** SOURCE DOCUMENT follows **

It is nearly impossible to actually believe the second week of my break has begun. Next Monday, by this time, I will already have been at school for several hours. I am praying there will be day classes I can take next quarter. However, if night classes are offered I will take them if that is the only way for me to go on and successfully complete this degree.
Having this break has been so very beneficial. Hubby hasn't completely understood its importance, no one has except those of us who are enjoying it. The world moves differently for each person, and tiredness (OK - exhaustion) hits people differently, and one of the worst types of exhaustion is mental; a tie is with emotional. This past quarter had me ready to blow bubbles from the drool that was threatening to roll down my chin! Why? There was a lot of upheaval and kindness and friendship shown, as well as a keen feeling of desperation when the new wheelchair returned from its first break-down (and hopefully its last).
In order to give myself the greatest benefit of the break I have done nothing hard. I have slept, ate, knitted, watched TV, and read wonderful non-law related material. Since I have done this I must admit the thought of returning to studying said material is really beginning to be exciting again.

** End of SOURCE DOCUMENT **
** RECORDS SHOWN follows **

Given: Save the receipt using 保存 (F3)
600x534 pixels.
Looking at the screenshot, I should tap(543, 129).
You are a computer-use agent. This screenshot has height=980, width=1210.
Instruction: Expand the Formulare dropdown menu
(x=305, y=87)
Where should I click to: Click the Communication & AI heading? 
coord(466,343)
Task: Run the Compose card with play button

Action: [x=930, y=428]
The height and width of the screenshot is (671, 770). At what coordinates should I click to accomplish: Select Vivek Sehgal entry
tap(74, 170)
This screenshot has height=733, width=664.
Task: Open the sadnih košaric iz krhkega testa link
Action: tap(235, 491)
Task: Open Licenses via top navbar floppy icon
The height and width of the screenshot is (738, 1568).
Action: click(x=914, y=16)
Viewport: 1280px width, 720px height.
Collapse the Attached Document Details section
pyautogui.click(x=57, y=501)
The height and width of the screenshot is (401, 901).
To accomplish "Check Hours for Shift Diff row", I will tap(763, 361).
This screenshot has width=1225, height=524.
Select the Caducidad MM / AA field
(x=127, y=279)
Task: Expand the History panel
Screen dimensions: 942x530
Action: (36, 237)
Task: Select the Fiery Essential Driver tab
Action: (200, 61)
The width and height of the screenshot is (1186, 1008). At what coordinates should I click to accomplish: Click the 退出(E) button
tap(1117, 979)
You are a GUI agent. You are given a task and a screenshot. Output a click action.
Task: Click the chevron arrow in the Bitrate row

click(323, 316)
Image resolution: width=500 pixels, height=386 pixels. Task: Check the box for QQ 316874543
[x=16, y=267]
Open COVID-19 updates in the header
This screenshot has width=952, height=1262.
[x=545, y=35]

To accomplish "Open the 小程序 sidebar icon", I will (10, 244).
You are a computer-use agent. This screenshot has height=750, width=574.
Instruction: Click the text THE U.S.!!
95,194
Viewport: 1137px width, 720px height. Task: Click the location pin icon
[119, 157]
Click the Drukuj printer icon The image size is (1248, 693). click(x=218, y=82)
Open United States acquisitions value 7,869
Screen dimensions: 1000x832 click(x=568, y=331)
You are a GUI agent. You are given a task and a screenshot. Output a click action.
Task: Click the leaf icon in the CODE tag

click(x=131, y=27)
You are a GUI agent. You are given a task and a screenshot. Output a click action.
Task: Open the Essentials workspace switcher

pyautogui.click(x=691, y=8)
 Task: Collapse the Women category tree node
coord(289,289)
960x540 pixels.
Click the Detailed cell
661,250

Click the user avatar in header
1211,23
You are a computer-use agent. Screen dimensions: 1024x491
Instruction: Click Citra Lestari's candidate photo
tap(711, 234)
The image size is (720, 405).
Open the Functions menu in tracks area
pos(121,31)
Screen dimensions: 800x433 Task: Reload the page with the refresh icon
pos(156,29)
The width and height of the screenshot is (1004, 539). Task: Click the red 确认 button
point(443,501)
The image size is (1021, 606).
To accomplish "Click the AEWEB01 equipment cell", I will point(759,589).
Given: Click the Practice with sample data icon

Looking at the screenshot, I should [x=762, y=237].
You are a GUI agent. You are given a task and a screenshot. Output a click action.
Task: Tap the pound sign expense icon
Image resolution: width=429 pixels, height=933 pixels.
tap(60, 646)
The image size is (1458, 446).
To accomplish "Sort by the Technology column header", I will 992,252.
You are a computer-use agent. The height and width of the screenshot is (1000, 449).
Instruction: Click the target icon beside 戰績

** End of RECORDS SHOWN **

_EXERCISES TO COMPLETE_.
1. Reproduce the blog post about the school break word for word, starting at "It is nearly" and ending at "complete this degree.".
2. Write the next part of the blog post about the school break, picking up after its final sentence.

_RESPONSES PER TASK_.
1.
It is nearly impossible to actually believe the second week of my break has begun. Next Monday, by this time, I will already have been at school for several hours. I am praying there will be day classes I can take next quarter. However, if night classes are offered I will take them if that is the only way for me to go on and successfully complete this degree.

2.
All of this activity has begun to show in my body though, according to my rheumatologist. There is an operation I need to plan for on my right hand - a bone in my thumb has slid down and needs repaired. According to my rheumatologist it is a big surgery and will have me practically inactive for six to eight weeks. Right now I can't take off that much time from school and life in general. My blood pressure is up - it was 200/100 at the visit - and I have been commanded to get me to a General Praction doctor ASAP. (I will make those necessary calls tomorrow.) And my pain level has increased, but that isn't any surprise there for anyone involved, including me.
Does any of this mean I am going to slow down? Are you kidding?! I just have to make sure and take better care of myself, get more physical rest, rest my hands as much as is possible (without me going insane) and just being smart about all of the activities I am doing. Hubby has suggested really increasing my study of qi gong for my hands. If I can increase the energy in my hands then, perhaps, the surgery might not be so immediately necessary, and even if it is necessary, the recovery time could increase.
Life. Isn't it remarkable how it always increases the stakes as you experience it to its fullest?